ISS transit: Video of the station passing in front of the Moon.

Did You See the Eclipse? No, the Other One.

Did You See the Eclipse? No, the Other One.

Bad Astronomy
The entire universe in blog form
Oct. 8 2014 12:03 PM

An Eclipse of a Different Kind

iss_moon_transit_oct72014

Did you see the eclipse last night? Pictures are rolling in on Twitter and Facebook, and they're lovely.

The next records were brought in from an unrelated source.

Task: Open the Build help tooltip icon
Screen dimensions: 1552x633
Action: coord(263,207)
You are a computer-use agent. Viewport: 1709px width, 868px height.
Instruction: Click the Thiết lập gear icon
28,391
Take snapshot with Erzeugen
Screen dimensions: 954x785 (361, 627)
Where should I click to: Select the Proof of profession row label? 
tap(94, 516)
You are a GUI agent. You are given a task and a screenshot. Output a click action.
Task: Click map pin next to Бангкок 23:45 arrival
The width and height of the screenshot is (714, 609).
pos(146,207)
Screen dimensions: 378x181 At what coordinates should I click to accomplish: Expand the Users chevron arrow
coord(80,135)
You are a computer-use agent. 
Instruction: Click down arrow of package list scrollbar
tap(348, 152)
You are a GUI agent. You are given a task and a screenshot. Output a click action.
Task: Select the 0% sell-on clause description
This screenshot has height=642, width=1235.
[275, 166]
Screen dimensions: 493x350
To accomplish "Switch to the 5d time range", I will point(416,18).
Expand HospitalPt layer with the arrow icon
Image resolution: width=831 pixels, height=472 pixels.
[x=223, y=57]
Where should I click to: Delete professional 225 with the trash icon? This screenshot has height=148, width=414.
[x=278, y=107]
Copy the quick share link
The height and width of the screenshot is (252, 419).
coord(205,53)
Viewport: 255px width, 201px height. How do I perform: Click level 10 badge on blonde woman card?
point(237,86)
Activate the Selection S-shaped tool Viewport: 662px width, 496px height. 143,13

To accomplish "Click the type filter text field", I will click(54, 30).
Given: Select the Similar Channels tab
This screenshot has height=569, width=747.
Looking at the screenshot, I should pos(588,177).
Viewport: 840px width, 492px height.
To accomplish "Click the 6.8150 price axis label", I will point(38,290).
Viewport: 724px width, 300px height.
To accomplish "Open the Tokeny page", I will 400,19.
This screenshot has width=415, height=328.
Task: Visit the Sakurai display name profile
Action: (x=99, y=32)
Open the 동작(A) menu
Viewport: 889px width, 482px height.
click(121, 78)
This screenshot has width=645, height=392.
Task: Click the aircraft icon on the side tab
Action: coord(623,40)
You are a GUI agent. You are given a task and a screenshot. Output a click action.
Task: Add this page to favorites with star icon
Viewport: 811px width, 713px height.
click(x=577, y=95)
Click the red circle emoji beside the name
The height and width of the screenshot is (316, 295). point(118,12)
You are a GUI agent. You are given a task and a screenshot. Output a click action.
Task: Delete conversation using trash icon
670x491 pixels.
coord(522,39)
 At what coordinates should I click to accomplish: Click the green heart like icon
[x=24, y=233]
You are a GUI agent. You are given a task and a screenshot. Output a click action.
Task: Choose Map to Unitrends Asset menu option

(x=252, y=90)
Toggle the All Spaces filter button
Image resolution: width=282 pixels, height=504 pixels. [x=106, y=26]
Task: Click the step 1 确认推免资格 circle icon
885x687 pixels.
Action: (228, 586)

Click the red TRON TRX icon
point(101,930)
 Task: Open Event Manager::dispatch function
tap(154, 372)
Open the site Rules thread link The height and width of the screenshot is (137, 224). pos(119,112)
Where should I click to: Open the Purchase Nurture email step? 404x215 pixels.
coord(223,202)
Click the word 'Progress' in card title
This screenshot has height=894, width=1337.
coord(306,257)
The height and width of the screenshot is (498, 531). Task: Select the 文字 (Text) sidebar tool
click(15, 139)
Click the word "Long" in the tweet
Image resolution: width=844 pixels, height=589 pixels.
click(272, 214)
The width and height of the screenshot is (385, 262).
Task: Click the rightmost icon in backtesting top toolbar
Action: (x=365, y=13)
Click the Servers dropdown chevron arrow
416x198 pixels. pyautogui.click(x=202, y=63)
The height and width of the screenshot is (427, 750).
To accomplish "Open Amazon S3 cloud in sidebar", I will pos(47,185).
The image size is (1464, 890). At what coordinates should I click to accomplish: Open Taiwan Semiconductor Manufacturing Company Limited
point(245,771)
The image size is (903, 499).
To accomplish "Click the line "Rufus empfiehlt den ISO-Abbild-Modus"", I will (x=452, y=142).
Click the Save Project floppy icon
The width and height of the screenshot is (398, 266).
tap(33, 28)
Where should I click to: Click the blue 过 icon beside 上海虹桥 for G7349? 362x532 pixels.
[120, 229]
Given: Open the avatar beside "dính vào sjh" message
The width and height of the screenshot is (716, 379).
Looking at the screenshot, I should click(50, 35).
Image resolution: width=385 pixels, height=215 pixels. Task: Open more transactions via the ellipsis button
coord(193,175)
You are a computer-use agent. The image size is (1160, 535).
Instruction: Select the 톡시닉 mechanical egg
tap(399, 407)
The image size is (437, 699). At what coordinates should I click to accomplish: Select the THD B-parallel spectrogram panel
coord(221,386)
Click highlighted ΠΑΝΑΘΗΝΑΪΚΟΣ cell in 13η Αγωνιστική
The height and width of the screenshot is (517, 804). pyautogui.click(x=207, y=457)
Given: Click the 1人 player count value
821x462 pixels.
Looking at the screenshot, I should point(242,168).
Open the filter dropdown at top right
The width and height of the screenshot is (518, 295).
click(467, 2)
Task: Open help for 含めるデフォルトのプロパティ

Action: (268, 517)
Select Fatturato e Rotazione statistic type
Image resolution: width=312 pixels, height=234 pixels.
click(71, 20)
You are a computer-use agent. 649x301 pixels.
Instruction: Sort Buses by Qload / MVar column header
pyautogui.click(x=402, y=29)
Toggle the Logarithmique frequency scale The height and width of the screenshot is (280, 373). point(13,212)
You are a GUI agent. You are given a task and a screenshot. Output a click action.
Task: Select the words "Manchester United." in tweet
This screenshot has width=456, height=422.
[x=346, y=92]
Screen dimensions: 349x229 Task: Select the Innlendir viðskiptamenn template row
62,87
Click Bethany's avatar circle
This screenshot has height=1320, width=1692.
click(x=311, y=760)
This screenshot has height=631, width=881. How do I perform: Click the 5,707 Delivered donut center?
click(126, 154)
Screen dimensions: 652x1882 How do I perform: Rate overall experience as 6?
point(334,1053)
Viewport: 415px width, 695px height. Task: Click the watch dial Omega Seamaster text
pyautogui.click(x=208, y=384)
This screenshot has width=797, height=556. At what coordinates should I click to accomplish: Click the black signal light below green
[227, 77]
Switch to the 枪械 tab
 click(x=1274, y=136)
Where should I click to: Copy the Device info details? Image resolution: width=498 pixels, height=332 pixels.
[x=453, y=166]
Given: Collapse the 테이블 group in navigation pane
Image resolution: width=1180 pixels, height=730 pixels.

But the night before, on Oct. 7, astrophotographer Steve Knight caught a different kind of eclipse: The International Space Station passing in front of the Moon. He even got video of it:

Cool! He slowed the video down by a factor of 10; the event only lasted 1.3 seconds. To be fair, this is technically called a "transit," when something smaller passes in front of something bigger, and not an eclipse, when the objects are closer in size. But the timing of it was too close to not have fun with it.

Moon rise
The Moon rising to the east last night, a few hours before the start of the eclipse. The dark band under the Moon is the shadow of the Earth itself on the sky.

Photo by Phil Plait

Last night, right after the full Moon rose a few hours before the lunar eclipse started, I happened to go outside to check something in my front yard. I looked up (because I always look up) and by coincidence happened to see the space station passing through the sky! It was very bright, and its path took it almost directly overhead. As it moved silently across the sky, I glanced over to the Moon, just a few degrees above the eastern horizon, and then at the Rocky Mountains, to my west. The sparse snow on the tops of a few of the mountains was dimly lit by the Moon, and I realized how magnificent the view from ISS must have been: the Moon to one side, the mountains below. I hope at some point I'll see photos of that.